## YOUR TASK
Among the entries, find each line that includes the string "agent" and list it.

## RECORDS FOR THE EXERCISE
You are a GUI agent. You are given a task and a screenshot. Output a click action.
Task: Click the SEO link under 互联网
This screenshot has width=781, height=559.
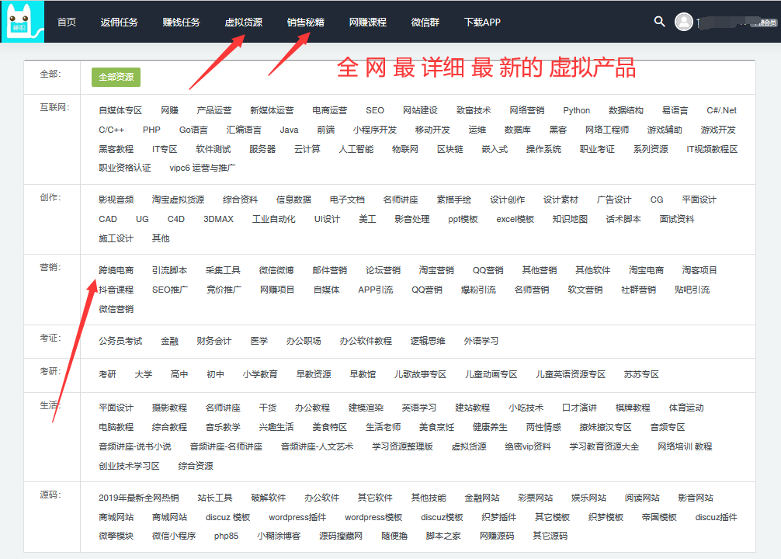click(x=375, y=110)
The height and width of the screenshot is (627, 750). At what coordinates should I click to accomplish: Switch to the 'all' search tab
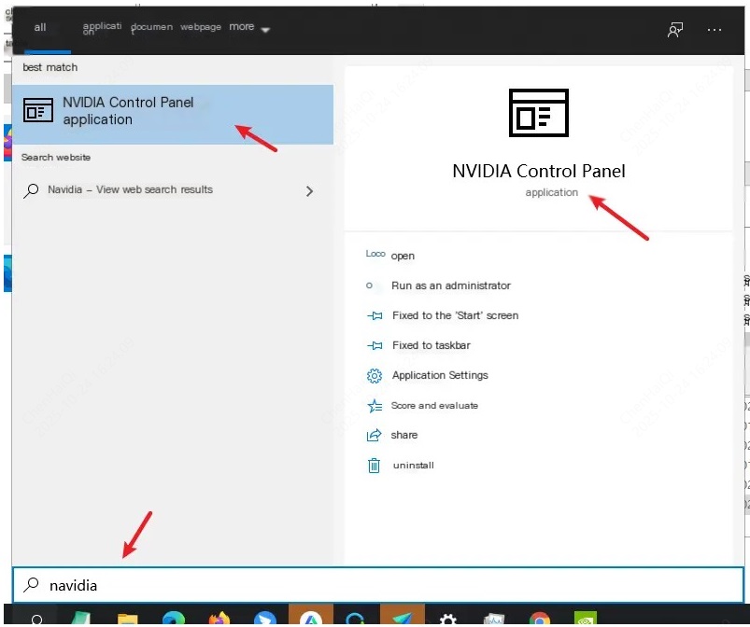tap(40, 28)
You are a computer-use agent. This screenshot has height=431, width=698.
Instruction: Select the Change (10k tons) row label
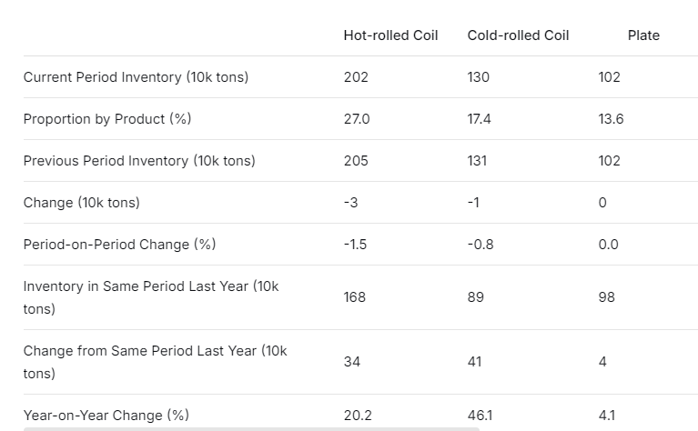pyautogui.click(x=82, y=203)
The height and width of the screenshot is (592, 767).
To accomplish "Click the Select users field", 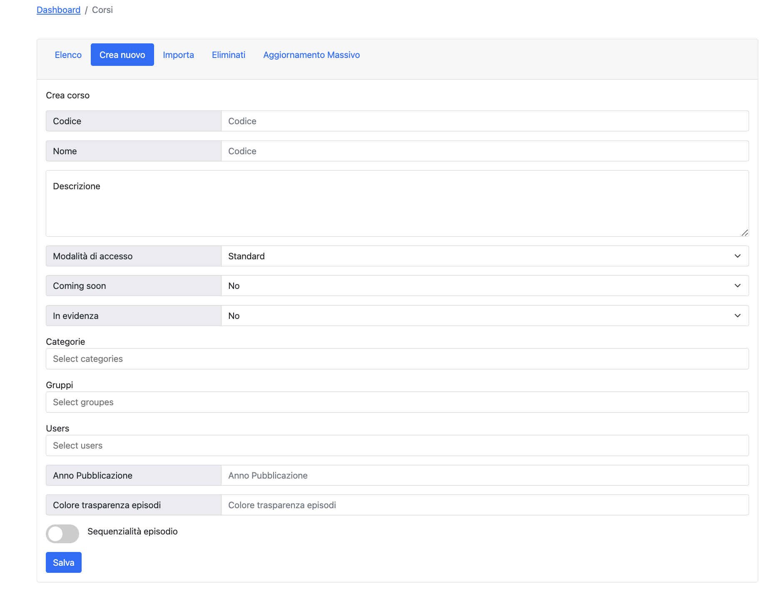I will 397,446.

## REPLY
You are a GUI agent. You are given a task and a screenshot. Output a click action.
You are a computer-use agent. This screenshot has height=431, width=698.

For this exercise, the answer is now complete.